My auth setup looks like this:

  await request.post(`${apiUrl}/latest/auth/login`, {
    data: {
      username: email,
      password,
    },
  })
  await request.storageState({ path: authFile })

But when the cookies come back with a Partitioned flag on them, this isn't represented in the authFile, so when I use this storageState in my tests I have two problems:

  1. Browsers that only send Partitioned cookies in cross-site requests won't send this auth cookie if the apiUrl is on a different domain than the frontend.
  2. When I try to log out in a test, the (empty, expired) cookie that comes back is Partitioned, but the auth cookie from the storageState is not Partitioned, so the browser thinks those cookies are not the same and keeps the auth cookie from the storageState instead of dropping it. I can solve this by removing both unpartitioned and partitioned cookies in my logout endpoint though.

Example

  1. Hit a login endpoint which uses Partitioned cookies to return an authentication token.
  2. use request.storageState({ path: authFile }) to persist the storage state, taking the Partitioned flag into account
  3. use the storageState test option to load the storage state, taking the Partitioned flag into account. The browser's cookie storage will now be the same as if I had done the authentication in each test without storageState.

Motivation

Without this, it's impossible to use storageState to accurately represent the actual browser behaviour when Partitioned cookies are in play.
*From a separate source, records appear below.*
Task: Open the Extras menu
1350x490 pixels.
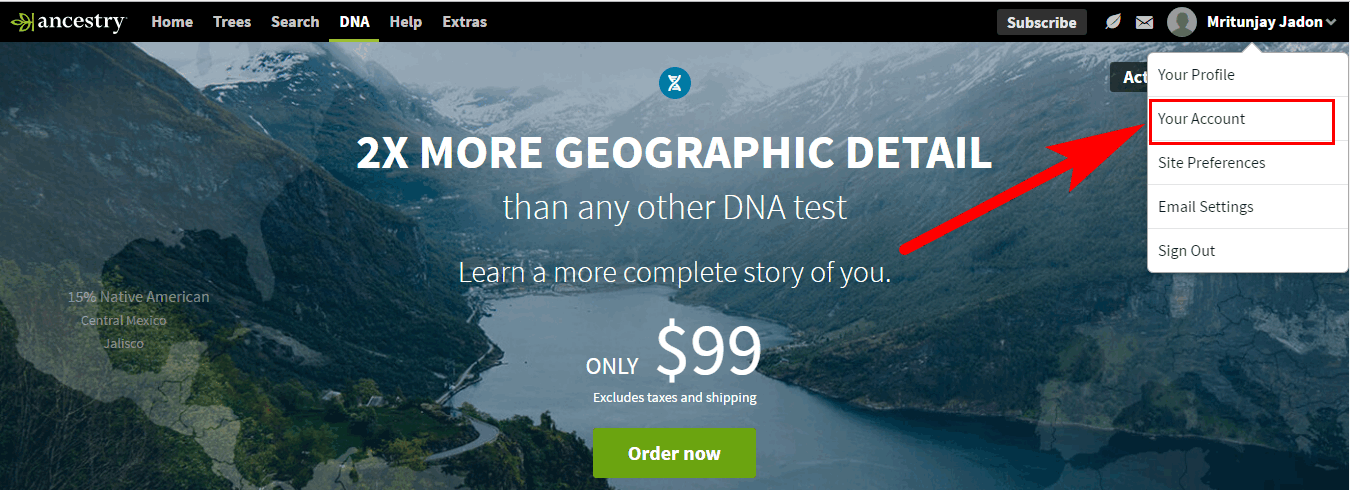Action: [464, 22]
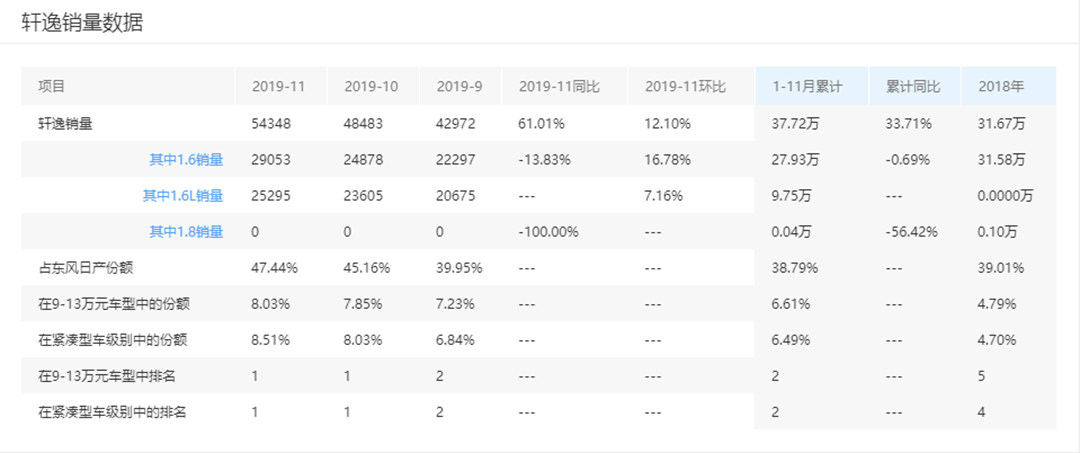
Task: Click the 其中1.6销量 link
Action: pos(186,159)
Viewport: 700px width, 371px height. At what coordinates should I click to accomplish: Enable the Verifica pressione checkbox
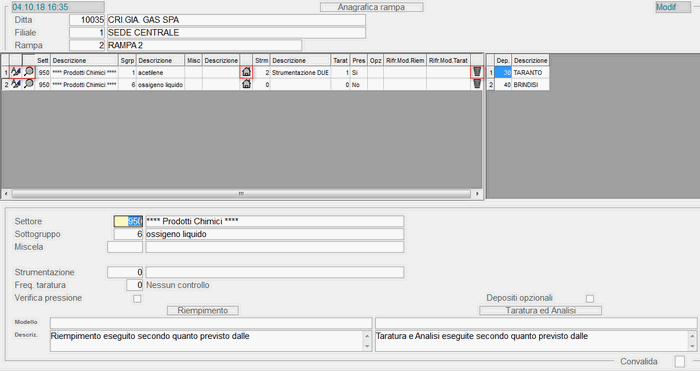(137, 299)
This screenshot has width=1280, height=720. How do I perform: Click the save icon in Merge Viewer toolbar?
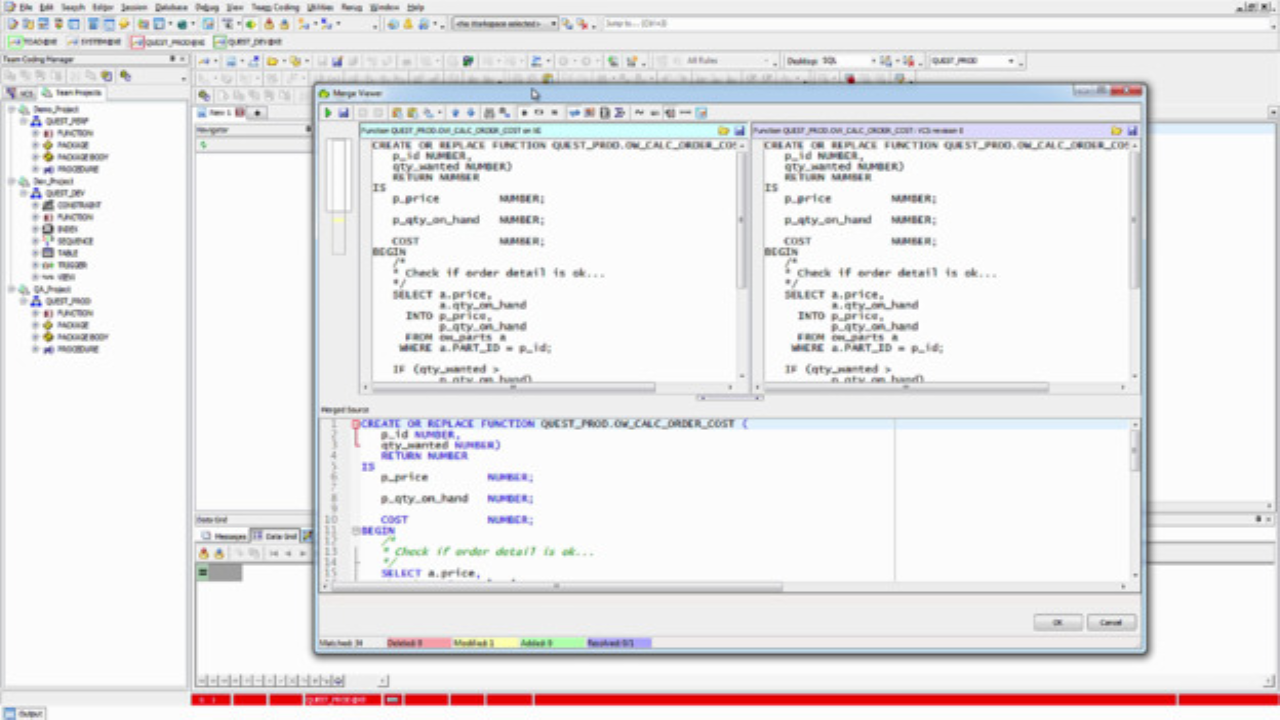point(343,113)
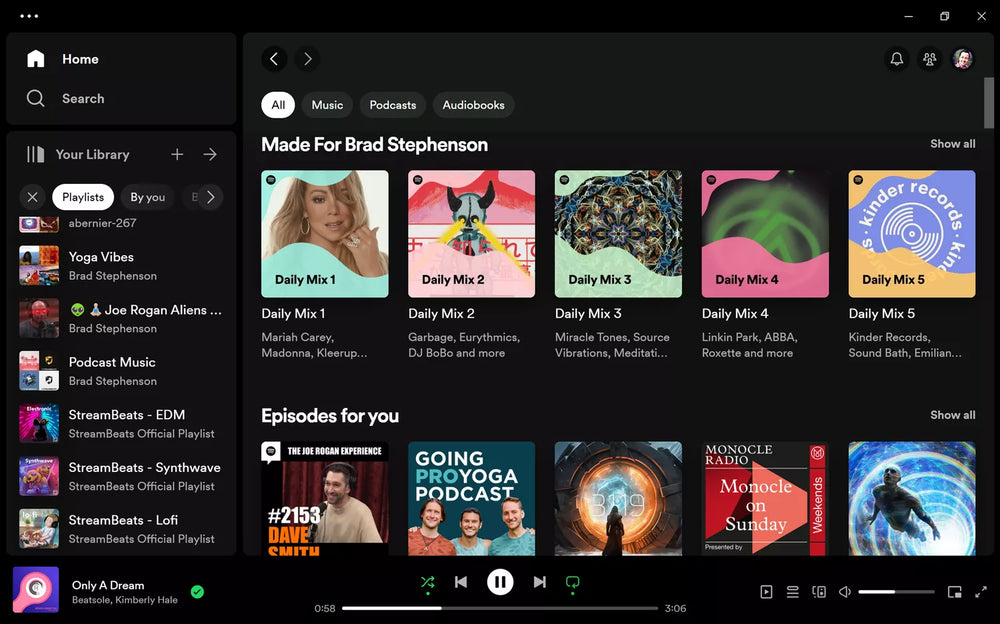Screen dimensions: 1000x624
Task: Expand Your Library with arrow icon
Action: (210, 154)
estyrke avatar Apr 14 '25 12:04 estyrke

Here is an example web-site for testing the CHIPS cookie behavior: https://cookie-server.azurewebsites.net/

yury-s avatar Jun 06 '25 18:06 yury-s

Here is the behavior I see on macOS 15.5 with the above web page:

Browser Cookie Behavior (Origin 1 → Origin 2 → Origin 1) Cookie Behavior (Origin 2 → Origin 1)
Chrome 137 frame-non-partitioned, frame-partitioned, top-level-non-partitioned frame-non-partitioned, frame-partitioned, top-level-non-partitioned
Firefox 139 frame-non-partitioned, frame-partitioned frame-non-partitioned, frame-partitioned
Safari 18.5 frame-non-partitioned, frame-partitioned, top-level-non-partitioned, top-level-partitioned no cookies sent to the server

yury-s avatar Jun 09 '25 18:06 yury-s

On further investigation, it turns out that the partitioned cookies did work in Safari 18.4 but were disable in 18.5, see this commit: https://commits.webkit.org/295121@main. This is not mentioned in 18.5 release notes. The setting from the screenshot below was there in 18.4 and is gone in 18.5:

Image

yury-s avatar Jun 09 '25 18:06 yury-s

The functionality works in Chromium. You can test the server behavior with that. We will get back to it once WebKit settles on the CHIPS behavior, so far it has been reverted and going back and forth.